** Opening RECORD SET block **

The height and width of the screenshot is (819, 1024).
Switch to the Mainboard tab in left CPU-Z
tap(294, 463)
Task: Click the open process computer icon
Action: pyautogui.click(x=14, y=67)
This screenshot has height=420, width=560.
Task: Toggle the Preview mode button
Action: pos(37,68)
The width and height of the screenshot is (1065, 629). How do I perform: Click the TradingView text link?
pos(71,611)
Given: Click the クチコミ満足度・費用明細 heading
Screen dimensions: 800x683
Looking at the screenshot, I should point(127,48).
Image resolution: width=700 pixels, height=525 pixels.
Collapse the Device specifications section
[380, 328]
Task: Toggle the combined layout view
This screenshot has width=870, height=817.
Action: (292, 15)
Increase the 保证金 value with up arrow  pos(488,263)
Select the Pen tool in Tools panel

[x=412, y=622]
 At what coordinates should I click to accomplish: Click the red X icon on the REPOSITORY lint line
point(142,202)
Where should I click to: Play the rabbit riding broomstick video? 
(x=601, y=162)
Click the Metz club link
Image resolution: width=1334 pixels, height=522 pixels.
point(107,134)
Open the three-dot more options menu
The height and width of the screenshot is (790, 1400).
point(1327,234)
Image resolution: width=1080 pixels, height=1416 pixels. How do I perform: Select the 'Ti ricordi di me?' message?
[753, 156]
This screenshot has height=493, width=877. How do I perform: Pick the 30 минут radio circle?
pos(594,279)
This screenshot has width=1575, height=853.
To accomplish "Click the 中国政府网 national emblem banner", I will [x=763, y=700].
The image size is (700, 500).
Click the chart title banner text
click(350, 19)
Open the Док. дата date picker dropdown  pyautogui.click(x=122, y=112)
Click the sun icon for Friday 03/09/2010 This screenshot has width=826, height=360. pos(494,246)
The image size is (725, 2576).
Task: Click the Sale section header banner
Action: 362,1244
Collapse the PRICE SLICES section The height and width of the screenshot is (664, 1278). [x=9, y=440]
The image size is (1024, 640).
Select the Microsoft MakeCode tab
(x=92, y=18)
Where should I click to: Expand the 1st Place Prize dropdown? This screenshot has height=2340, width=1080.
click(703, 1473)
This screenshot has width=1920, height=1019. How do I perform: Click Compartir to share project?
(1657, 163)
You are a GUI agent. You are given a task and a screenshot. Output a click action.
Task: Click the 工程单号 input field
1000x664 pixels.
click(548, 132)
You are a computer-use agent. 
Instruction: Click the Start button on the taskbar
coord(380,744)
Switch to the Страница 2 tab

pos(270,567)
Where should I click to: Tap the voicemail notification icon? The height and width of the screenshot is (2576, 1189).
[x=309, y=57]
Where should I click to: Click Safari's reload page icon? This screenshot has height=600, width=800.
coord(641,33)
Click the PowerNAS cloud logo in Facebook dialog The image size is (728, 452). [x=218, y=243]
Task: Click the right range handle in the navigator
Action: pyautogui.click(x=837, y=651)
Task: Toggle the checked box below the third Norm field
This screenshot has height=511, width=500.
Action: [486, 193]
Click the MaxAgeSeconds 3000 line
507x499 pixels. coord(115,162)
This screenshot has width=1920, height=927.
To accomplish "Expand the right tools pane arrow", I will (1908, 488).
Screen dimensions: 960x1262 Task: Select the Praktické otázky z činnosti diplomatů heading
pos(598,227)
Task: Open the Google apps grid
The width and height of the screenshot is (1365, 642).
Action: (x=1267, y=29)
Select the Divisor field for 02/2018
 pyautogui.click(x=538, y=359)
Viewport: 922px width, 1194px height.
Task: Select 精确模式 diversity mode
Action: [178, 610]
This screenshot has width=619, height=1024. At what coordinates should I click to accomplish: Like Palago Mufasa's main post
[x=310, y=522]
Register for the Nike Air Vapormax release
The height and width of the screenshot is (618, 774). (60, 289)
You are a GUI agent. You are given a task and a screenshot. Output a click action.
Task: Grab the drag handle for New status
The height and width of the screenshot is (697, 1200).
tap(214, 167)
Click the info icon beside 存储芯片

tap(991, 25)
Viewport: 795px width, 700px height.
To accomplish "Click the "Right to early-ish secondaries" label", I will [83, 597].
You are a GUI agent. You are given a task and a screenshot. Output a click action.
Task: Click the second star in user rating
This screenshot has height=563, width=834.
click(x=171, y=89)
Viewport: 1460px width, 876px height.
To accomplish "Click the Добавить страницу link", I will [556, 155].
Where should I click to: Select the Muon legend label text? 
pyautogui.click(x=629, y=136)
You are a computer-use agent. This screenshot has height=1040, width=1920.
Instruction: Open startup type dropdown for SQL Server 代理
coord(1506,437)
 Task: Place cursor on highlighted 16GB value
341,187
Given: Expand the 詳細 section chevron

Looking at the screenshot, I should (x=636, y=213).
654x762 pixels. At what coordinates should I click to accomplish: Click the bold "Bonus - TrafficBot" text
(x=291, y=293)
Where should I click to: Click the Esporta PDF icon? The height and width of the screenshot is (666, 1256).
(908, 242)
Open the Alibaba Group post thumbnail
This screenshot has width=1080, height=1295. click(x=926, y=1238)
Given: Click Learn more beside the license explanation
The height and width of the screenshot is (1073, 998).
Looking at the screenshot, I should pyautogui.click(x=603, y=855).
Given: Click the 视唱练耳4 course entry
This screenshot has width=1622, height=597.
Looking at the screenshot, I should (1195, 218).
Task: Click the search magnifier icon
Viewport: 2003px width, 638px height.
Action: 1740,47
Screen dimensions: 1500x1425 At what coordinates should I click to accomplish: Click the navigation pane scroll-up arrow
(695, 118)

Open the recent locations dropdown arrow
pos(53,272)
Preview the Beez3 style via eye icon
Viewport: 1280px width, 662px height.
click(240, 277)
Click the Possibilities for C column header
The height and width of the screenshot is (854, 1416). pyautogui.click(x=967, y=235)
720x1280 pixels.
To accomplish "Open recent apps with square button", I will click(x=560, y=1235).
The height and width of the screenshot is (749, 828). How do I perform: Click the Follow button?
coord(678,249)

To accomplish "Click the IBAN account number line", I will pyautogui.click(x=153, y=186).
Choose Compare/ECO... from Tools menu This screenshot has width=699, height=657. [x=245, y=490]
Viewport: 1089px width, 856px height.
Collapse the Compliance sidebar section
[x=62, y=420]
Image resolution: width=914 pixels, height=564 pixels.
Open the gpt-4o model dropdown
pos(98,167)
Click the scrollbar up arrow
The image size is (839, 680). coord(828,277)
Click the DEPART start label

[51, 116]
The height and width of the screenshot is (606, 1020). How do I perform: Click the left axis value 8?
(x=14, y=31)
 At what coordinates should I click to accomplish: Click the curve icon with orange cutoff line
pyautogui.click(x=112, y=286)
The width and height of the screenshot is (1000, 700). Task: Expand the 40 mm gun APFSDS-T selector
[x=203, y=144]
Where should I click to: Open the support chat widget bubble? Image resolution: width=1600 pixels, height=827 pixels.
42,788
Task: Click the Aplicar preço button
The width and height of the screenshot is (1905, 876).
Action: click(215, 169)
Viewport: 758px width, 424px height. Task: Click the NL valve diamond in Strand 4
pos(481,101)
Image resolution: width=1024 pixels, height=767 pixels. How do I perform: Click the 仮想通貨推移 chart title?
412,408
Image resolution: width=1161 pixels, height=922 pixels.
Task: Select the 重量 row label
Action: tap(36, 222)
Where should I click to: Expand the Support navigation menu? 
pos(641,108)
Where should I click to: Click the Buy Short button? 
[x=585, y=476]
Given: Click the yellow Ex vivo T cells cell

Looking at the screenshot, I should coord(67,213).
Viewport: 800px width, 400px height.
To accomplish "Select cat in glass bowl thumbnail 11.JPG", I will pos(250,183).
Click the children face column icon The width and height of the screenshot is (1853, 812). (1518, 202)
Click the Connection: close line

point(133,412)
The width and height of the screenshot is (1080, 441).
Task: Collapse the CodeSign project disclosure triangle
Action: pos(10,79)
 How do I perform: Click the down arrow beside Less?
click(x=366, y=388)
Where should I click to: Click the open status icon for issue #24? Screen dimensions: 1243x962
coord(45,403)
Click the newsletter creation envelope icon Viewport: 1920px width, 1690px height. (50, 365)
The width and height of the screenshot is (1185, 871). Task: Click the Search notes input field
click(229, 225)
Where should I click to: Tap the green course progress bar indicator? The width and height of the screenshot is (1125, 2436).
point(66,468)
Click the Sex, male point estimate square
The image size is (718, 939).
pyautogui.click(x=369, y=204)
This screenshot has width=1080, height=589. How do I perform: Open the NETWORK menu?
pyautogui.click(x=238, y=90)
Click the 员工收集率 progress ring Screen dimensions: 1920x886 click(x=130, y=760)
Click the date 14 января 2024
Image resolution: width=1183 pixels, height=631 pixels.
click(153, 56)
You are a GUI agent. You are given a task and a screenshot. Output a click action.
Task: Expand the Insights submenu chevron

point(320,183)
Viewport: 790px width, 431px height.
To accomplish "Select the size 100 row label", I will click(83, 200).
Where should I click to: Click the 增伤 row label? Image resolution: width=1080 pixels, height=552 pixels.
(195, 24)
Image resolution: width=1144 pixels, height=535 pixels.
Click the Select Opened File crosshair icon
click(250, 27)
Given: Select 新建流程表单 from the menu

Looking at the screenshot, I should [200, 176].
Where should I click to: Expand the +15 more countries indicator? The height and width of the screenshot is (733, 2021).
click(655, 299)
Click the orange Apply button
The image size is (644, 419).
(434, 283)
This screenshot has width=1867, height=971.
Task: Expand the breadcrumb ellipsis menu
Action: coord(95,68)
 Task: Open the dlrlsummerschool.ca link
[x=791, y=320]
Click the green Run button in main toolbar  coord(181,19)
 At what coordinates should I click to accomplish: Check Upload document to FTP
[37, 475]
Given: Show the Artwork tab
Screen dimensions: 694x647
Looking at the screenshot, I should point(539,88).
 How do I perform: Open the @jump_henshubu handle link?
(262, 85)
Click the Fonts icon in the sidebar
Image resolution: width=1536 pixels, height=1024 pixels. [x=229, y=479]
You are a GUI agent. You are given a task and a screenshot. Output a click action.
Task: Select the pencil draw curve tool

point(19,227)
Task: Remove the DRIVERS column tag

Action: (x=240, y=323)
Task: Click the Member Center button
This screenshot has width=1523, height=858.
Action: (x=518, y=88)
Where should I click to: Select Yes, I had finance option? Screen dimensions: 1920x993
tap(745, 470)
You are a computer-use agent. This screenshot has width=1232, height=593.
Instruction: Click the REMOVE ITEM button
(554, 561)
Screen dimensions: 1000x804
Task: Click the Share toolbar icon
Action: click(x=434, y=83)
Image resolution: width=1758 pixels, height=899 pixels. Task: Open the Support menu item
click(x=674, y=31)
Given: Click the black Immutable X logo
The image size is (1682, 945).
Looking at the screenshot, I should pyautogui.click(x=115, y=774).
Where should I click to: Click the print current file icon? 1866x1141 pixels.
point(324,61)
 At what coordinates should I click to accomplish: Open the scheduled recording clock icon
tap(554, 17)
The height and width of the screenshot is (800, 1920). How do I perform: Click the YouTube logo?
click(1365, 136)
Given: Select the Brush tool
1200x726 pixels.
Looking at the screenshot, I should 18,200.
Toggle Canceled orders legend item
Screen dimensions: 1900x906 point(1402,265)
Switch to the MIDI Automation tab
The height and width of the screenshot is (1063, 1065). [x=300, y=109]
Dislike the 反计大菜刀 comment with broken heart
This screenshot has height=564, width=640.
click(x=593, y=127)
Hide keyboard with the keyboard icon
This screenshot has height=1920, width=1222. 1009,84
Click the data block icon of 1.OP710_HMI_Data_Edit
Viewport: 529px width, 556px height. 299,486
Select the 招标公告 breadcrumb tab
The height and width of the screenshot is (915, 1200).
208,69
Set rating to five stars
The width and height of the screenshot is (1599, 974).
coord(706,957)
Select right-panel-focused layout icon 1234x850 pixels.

** Closing RECORD SET block **

Reproduce, word for word and in full, only the lines above that start at the line with "Click the Fonts icon in the sidebar" and run through the line with "Task: Click the Member Center button", both ends included.

● TASK ANSWER:
Click the Fonts icon in the sidebar
Image resolution: width=1536 pixels, height=1024 pixels. [x=229, y=479]
You are a GUI agent. You are given a task and a screenshot. Output a click action.
Task: Select the pencil draw curve tool

point(19,227)
Task: Remove the DRIVERS column tag

Action: (x=240, y=323)
Task: Click the Member Center button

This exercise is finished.